Your assignment: Review the material line by line. Identify and copy every line that contains the string "screenshot".

Data for review:

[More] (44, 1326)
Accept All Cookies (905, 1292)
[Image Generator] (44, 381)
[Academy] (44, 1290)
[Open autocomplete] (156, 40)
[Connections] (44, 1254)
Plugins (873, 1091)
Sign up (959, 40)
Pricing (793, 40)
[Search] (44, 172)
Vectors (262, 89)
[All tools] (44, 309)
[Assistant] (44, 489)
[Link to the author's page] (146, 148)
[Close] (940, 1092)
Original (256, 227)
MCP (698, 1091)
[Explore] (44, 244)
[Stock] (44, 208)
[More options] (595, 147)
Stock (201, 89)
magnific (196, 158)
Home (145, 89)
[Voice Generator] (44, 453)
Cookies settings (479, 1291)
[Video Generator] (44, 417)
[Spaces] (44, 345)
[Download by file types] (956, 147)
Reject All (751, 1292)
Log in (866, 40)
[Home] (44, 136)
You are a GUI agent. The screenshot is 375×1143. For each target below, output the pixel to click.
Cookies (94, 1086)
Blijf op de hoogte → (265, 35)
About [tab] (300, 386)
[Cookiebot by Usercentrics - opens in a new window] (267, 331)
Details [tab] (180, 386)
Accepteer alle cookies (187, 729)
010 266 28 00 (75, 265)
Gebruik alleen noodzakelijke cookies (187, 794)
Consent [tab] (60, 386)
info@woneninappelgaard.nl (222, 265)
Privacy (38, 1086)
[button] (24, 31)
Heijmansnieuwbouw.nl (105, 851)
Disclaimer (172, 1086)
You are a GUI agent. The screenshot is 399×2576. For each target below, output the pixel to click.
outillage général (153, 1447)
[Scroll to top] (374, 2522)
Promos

Response to this task:
You are a GUI agent. The screenshot is 375×1143. For each target below, output the pixel to click.
You are a GUI agent. The screenshot is 399×2576. For each target below, output the pixel to click.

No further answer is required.